→ **Exercise instructions**
Produce a verbatim transcription of all records.

→ **Input data**
□ □ □ □ □ □ □

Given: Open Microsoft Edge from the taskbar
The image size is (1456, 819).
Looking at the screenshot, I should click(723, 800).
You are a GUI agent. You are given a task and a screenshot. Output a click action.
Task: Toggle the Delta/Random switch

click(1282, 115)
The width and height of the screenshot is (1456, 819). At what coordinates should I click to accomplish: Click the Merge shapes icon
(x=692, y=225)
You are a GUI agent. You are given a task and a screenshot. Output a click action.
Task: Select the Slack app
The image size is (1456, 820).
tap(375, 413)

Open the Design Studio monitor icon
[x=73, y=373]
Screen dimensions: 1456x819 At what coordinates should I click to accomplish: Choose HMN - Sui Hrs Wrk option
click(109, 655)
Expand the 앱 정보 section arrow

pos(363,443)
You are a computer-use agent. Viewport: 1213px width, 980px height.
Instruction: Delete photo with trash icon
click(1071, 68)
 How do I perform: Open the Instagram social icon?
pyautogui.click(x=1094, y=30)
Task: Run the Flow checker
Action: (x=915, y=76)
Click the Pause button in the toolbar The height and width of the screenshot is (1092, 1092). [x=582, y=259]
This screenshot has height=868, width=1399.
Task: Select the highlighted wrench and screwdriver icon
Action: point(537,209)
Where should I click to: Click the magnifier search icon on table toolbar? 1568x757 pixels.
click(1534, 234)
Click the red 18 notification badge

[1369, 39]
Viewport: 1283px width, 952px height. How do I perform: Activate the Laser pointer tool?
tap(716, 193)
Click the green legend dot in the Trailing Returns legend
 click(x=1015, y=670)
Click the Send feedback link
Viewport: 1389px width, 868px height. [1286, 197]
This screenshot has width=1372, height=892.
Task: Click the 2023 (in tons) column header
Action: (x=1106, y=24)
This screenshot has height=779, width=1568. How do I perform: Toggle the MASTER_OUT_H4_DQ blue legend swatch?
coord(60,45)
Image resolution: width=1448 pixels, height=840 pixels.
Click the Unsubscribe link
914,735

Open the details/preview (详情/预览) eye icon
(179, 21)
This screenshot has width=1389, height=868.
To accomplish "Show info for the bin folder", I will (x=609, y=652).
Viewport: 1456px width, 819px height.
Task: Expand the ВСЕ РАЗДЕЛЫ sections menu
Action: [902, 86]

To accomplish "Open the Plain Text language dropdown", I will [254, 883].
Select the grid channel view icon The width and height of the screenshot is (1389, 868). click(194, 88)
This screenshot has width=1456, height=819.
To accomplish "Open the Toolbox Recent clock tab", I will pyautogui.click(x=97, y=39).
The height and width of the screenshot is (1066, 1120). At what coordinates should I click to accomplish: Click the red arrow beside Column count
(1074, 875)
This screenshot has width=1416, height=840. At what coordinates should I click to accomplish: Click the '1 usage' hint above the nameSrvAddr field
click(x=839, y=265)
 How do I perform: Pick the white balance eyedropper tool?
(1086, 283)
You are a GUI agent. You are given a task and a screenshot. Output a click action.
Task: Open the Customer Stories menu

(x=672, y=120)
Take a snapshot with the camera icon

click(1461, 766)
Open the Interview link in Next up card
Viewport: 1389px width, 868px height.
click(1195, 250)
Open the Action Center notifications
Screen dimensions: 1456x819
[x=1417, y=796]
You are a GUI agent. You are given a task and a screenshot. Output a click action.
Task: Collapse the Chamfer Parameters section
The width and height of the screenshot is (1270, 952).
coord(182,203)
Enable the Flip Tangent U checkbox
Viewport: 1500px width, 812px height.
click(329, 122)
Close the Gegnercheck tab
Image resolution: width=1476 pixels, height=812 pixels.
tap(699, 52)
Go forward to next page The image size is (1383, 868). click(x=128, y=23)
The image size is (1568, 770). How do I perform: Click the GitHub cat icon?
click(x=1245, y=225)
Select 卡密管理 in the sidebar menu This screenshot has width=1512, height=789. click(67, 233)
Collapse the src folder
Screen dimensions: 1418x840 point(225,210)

□ □ □ □ □ □ □

→ **The completed task**
Given: Open Microsoft Edge from the taskbar
The image size is (1456, 819).
Looking at the screenshot, I should click(723, 800).
You are a GUI agent. You are given a task and a screenshot. Output a click action.
Task: Toggle the Delta/Random switch

click(1282, 115)
The width and height of the screenshot is (1456, 819). At what coordinates should I click to accomplish: Click the Merge shapes icon
(x=692, y=225)
You are a GUI agent. You are given a task and a screenshot. Output a click action.
Task: Select the Slack app
The image size is (1456, 820).
tap(375, 413)

Open the Design Studio monitor icon
[x=73, y=373]
Screen dimensions: 1456x819 At what coordinates should I click to accomplish: Choose HMN - Sui Hrs Wrk option
click(109, 655)
Expand the 앱 정보 section arrow

pos(363,443)
You are a computer-use agent. Viewport: 1213px width, 980px height.
Instruction: Delete photo with trash icon
click(1071, 68)
 How do I perform: Open the Instagram social icon?
pyautogui.click(x=1094, y=30)
Task: Run the Flow checker
Action: (x=915, y=76)
Click the Pause button in the toolbar The height and width of the screenshot is (1092, 1092). [x=582, y=259]
This screenshot has height=868, width=1399.
Task: Select the highlighted wrench and screwdriver icon
Action: point(537,209)
Where should I click to: Click the magnifier search icon on table toolbar? 1568x757 pixels.
click(1534, 234)
Click the red 18 notification badge

[1369, 39]
Viewport: 1283px width, 952px height. How do I perform: Activate the Laser pointer tool?
tap(716, 193)
Click the green legend dot in the Trailing Returns legend
 click(x=1015, y=670)
Click the Send feedback link
Viewport: 1389px width, 868px height. [1286, 197]
This screenshot has width=1372, height=892.
Task: Click the 2023 (in tons) column header
Action: (x=1106, y=24)
This screenshot has height=779, width=1568. How do I perform: Toggle the MASTER_OUT_H4_DQ blue legend swatch?
coord(60,45)
Image resolution: width=1448 pixels, height=840 pixels.
Click the Unsubscribe link
914,735

Open the details/preview (详情/预览) eye icon
(179, 21)
This screenshot has width=1389, height=868.
To accomplish "Show info for the bin folder", I will (x=609, y=652).
Viewport: 1456px width, 819px height.
Task: Expand the ВСЕ РАЗДЕЛЫ sections menu
Action: [902, 86]

To accomplish "Open the Plain Text language dropdown", I will [254, 883].
Select the grid channel view icon The width and height of the screenshot is (1389, 868). click(194, 88)
This screenshot has width=1456, height=819.
To accomplish "Open the Toolbox Recent clock tab", I will pyautogui.click(x=97, y=39).
The height and width of the screenshot is (1066, 1120). At what coordinates should I click to accomplish: Click the red arrow beside Column count
(1074, 875)
This screenshot has width=1416, height=840. At what coordinates should I click to accomplish: Click the '1 usage' hint above the nameSrvAddr field
click(x=839, y=265)
 How do I perform: Pick the white balance eyedropper tool?
(1086, 283)
You are a GUI agent. You are given a task and a screenshot. Output a click action.
Task: Open the Customer Stories menu

(x=672, y=120)
Take a snapshot with the camera icon

click(1461, 766)
Open the Interview link in Next up card
Viewport: 1389px width, 868px height.
click(1195, 250)
Open the Action Center notifications
Screen dimensions: 1456x819
[x=1417, y=796]
You are a GUI agent. You are given a task and a screenshot. Output a click action.
Task: Collapse the Chamfer Parameters section
The width and height of the screenshot is (1270, 952).
coord(182,203)
Enable the Flip Tangent U checkbox
Viewport: 1500px width, 812px height.
click(329, 122)
Close the Gegnercheck tab
Image resolution: width=1476 pixels, height=812 pixels.
tap(699, 52)
Go forward to next page The image size is (1383, 868). click(x=128, y=23)
The image size is (1568, 770). How do I perform: Click the GitHub cat icon?
click(x=1245, y=225)
Select 卡密管理 in the sidebar menu This screenshot has width=1512, height=789. click(67, 233)
Collapse the src folder
Screen dimensions: 1418x840 point(225,210)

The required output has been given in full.